Excerpted records:
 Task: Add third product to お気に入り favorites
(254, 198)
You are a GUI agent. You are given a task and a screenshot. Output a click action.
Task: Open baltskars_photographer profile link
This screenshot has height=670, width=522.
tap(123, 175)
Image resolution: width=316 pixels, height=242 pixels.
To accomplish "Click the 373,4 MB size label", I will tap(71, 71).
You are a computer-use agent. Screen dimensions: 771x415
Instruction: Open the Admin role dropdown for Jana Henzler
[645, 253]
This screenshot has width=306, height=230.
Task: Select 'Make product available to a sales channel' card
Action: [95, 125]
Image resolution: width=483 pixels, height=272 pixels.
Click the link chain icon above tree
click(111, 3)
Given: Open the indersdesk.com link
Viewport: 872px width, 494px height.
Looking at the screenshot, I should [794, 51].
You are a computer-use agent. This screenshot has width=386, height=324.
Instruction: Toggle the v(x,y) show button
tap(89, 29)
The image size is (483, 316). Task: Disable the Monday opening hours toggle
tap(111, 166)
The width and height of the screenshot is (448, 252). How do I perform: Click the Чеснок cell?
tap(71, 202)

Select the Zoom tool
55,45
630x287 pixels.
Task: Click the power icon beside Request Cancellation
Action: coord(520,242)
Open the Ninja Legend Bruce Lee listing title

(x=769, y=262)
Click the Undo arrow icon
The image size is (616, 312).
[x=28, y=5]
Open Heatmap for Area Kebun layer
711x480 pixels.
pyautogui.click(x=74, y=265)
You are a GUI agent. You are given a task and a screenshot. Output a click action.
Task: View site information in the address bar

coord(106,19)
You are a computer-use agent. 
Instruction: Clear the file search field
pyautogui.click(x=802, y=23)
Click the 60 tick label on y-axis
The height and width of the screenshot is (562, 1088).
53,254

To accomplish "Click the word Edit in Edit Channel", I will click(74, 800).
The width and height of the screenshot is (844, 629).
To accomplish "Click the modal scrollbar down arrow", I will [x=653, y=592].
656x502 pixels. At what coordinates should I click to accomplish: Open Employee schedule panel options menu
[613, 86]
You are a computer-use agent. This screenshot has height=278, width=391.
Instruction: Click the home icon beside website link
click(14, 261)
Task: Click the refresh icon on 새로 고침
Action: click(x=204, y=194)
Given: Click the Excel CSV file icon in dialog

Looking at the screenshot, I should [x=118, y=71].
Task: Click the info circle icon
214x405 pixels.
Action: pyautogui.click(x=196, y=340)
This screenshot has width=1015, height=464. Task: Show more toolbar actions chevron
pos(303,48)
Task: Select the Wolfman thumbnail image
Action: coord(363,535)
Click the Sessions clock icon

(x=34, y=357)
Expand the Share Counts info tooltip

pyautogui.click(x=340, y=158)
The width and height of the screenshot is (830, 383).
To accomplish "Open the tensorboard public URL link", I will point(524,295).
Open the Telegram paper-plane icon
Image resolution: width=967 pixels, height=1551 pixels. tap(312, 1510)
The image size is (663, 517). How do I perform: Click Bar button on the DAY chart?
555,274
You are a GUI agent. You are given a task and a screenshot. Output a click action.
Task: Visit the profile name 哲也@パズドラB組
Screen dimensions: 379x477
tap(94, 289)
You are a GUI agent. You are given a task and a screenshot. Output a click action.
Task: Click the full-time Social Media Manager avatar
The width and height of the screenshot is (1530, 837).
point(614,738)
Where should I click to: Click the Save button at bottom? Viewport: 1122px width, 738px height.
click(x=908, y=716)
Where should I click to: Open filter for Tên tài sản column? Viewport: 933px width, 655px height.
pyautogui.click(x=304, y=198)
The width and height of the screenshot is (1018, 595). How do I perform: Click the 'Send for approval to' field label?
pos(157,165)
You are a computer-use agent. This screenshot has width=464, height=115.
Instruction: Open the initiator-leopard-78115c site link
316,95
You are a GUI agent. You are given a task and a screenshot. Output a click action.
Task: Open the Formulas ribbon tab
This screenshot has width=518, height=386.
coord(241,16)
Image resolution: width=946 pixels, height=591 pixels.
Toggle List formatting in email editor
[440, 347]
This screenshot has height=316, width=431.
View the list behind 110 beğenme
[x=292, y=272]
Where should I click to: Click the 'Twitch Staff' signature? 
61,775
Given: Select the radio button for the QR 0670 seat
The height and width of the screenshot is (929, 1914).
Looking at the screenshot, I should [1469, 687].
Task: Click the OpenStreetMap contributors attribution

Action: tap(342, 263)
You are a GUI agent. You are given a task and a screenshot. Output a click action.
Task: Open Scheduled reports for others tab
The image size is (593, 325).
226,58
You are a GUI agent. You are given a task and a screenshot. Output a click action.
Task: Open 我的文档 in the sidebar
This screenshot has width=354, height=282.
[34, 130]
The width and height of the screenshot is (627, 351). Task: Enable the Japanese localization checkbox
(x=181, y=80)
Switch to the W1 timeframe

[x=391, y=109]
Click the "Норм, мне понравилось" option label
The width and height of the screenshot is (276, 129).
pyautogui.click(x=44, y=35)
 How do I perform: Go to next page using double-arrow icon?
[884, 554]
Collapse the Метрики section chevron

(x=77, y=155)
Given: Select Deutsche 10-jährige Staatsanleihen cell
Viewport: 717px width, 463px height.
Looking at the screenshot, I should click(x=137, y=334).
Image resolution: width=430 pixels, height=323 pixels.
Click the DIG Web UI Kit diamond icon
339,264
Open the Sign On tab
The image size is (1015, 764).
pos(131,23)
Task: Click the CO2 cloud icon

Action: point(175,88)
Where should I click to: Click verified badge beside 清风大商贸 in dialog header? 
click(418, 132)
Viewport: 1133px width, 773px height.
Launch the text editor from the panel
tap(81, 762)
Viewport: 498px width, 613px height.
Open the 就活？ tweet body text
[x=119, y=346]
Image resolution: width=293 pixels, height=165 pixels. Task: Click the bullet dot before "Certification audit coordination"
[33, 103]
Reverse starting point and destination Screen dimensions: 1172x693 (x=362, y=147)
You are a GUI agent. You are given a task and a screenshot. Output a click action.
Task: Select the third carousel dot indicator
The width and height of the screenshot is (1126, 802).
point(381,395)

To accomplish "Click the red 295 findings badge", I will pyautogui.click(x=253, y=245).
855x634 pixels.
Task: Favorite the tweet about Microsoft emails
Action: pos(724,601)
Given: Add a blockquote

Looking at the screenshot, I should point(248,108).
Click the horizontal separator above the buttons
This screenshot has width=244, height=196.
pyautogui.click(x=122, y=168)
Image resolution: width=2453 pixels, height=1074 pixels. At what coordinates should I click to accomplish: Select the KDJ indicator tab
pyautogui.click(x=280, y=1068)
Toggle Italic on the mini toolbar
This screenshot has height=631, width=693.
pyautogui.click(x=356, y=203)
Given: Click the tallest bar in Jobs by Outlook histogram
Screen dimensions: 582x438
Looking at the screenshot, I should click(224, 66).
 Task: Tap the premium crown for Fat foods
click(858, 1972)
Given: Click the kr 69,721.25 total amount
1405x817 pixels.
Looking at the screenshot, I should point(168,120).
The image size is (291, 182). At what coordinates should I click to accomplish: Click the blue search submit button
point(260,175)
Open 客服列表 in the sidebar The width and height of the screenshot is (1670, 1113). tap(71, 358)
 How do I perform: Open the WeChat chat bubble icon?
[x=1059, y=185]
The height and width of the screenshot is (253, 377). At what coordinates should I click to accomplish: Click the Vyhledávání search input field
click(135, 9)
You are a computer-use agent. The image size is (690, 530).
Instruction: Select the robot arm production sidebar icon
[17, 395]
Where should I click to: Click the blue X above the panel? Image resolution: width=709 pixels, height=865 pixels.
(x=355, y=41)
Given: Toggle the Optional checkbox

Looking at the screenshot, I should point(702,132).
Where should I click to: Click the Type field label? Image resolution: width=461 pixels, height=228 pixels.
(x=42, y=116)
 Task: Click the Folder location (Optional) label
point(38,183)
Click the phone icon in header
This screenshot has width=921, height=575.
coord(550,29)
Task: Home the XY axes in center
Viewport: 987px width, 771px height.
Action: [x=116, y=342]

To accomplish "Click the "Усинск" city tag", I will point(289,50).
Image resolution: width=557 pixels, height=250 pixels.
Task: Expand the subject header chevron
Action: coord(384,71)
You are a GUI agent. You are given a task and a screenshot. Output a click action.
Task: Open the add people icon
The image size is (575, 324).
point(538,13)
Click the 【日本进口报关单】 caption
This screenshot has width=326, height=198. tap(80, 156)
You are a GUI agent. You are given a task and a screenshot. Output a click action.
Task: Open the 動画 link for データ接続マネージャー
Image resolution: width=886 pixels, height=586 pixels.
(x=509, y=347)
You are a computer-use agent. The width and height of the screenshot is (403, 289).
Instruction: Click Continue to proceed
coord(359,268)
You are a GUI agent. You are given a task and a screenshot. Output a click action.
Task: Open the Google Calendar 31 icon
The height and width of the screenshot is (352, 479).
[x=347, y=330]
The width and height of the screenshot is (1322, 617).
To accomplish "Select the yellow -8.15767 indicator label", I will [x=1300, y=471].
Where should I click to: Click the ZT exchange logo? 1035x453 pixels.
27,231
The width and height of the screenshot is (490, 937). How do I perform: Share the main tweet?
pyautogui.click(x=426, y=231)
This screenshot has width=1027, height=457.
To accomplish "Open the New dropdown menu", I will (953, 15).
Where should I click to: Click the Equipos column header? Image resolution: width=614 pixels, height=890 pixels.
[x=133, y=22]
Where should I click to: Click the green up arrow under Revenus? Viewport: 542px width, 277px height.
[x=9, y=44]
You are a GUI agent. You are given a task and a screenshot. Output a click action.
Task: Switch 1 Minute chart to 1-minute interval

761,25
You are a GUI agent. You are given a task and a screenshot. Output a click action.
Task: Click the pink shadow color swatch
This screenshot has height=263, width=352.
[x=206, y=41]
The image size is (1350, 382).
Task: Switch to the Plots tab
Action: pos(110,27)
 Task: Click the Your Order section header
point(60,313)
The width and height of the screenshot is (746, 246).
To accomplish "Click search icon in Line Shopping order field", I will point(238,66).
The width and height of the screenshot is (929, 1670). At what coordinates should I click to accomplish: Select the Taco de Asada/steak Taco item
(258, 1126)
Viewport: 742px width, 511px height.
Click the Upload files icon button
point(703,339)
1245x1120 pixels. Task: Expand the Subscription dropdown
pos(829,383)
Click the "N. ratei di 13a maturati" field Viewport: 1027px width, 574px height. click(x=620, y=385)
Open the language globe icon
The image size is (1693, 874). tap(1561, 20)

Brief: Using the material, show each line where the string "computer" can be found.

Output:
You are a computer-use agent. Screen dimensions: 771x415
You are a computer-use agent. This screenshot has width=386, height=324.
You are a computer-use agent. 
You are a computer-use agent. This screenshot has height=278, width=391.
You are a computer-use agent. This screenshot has width=464, height=115.
You are a computer-use agent. The image size is (690, 530).
You are a computer-use agent. The width and height of the screenshot is (403, 289).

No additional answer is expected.